Selected excerpt:
Speculative Prefilling
If you know what a user is gonna do next, you can prefill your KV cache with candidate contexts and significantly improve your time-to-first-token.
The Interaction
I was revisiting an interaction idea I had a bit ago- if we have a great model of user context, then we can effectively build an “everywhere” tab to autocomplete. I called this system Tabracadabra 🎉. Here’s the original demo video:
Pretty cool, huh? You can download and try it here.
The Problem
Now what I kinda hid from you here is that this ORIGINAL clip is sped up quite a bit. That spinner spins for quite some time before you see anything. This time where that spinner is going off is known as the time to first token (or TTFT) for short. You might also notice that once the first token appears, the actual decoding speed is not so bad!
What exactly is going on when the spinner is running? This phase is known as the prefill phase. Here, the model processes all input tokens in parallel, computing the KV. Unlike the decode step, we have all the inputs at the very start, so we compute the full attention matrix at the start! Awesome!
In theory, this should be a LOT faster than decoding, right? We can parallelize the prefill phase, but not the decode phase! So what’s going on?
This is because, in the Tabracadabra setting, the context is an order of magnitude larger than what’s generated. For that demo example, I’m retrieving all of my past emails, screenshots of me in similar settings, etc. etc. We end up in a setting where the context can be 20x-30x larger than the text that’s actually generated.
On top of that, the actual decode speed isn’t really a big interaction bottleneck. Users can early-interrupt decoding and work from a partial autocomplete; but we can’t partially remove parts of the context. And the completion animation looks cool!

Raw data:
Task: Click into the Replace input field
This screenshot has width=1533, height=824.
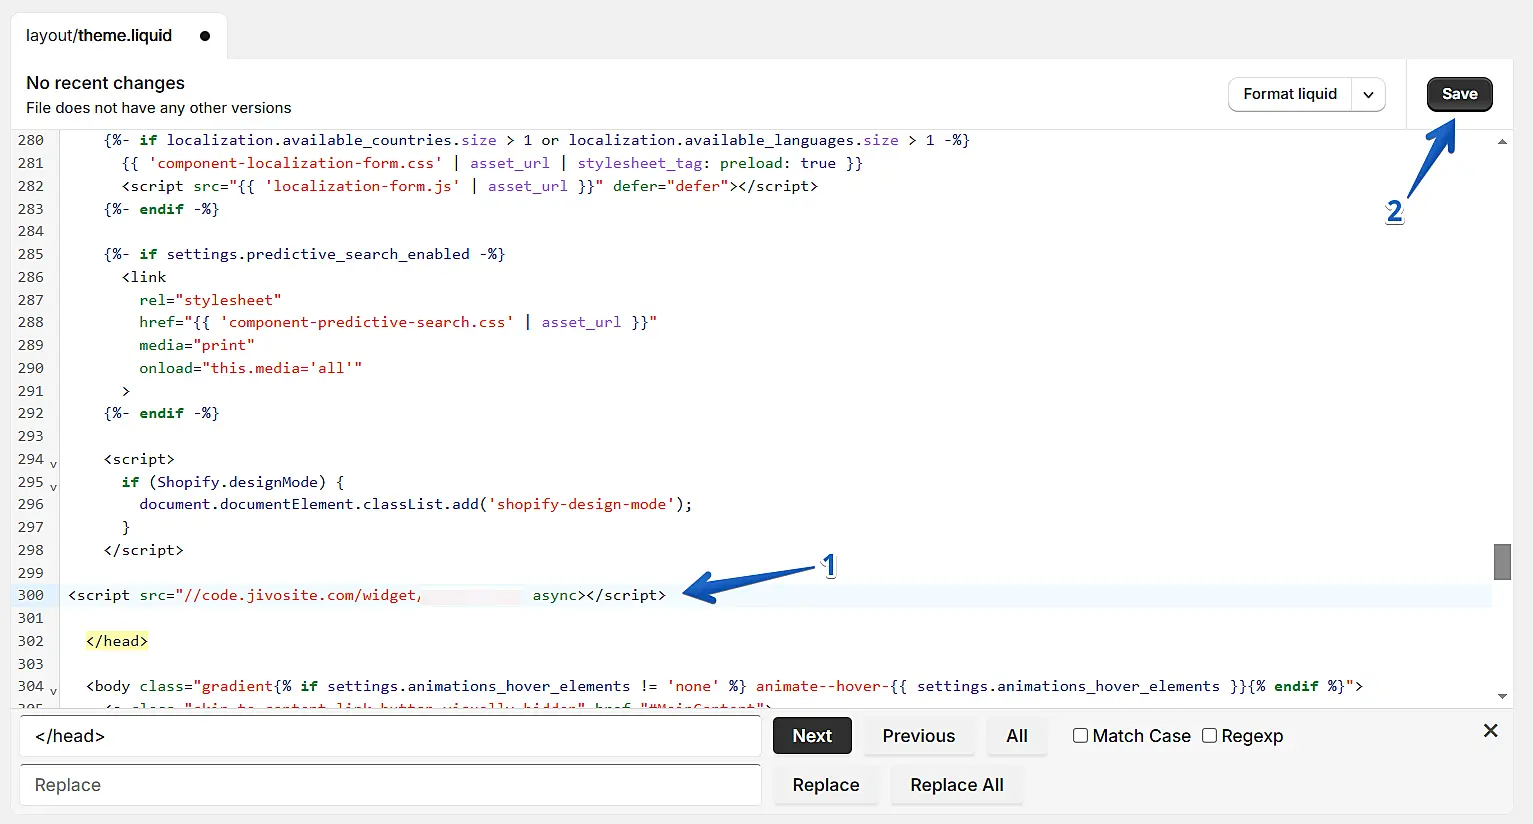Action: (390, 785)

Given task 1:
Answer these questions about the speculative prefilling post:
(a) What name did the author give the "everywhere" tab autocomplete system?
(b) What is the time the spinner runs before anything appears called?
(c) In the Tabracadabra setting, how much larger than the generated text can the context be?
Given task 2:
Can you copy the speculative prefilling post word for word, starting at "What exactly is" and ending at "what’s going on?"?
Given task 3:
How does the speculative prefilling post go on? Write the next part, picking up after its last sentence.
None of the data above is needed.

Reply 1:
(a) Tabracadabra.
(b) The time to first token, or TTFT.
(c) 20x-30x larger.

Reply 2:
What exactly is going on when the spinner is running? This phase is known as the prefill phase. Here, the model processes all input tokens in parallel, computing the KV. Unlike the decode step, we have all the inputs at the very start, so we compute the full attention matrix at the start! Awesome!
In theory, this should be a LOT faster than decoding, right? We can parallelize the prefill phase, but not the decode phase! So what’s going on?

Reply 3:
Speculative Prefilling
Here’s the idea: if we have a user model that can predict what a user will do next, we can use those predictions to retrieve relevant context ahead of time—and prefill the KV cache before the user ever triggers autocomplete. This is the same intuition behind speculative decoding (pre-generate tokens that might get used, and accept or reject them later) except here we’re speculating over the prefill rather than the decode. That’s it! Here’s a comparison video:
The time to first token here is effectively nothing. To get here, we need an aside on user models:
User Models
We define user models as models that are predictive: they tell us what a user will do next. How do we get a good user model? Under the hood, we use ideas from two of my papers (access to a user model, see GUM and NAP). In NAP specifically, we introduce LongNAP, a user model that predicts what a user will do next given their full multimodal interaction history (screenshots, keystrokes, clicks). LongNAP operates in two phases:
Phase 1: Reasoning to Retrieve. Given the user’s recent context—say, they just opened a set of paper reviews—LongNAP first generates a reasoning trace about what might come next (e.g., “Received reviews on paper with collaborators… user may revise paper after viewing feedback”). This trace then serves as a query to retrieve relevant entries from a memory of the user’s past observations and reasoning. In our example, the retriever might surface past traces like “Procrastinates heavily on paper writing” and “Prefers using Slack to collaborate.”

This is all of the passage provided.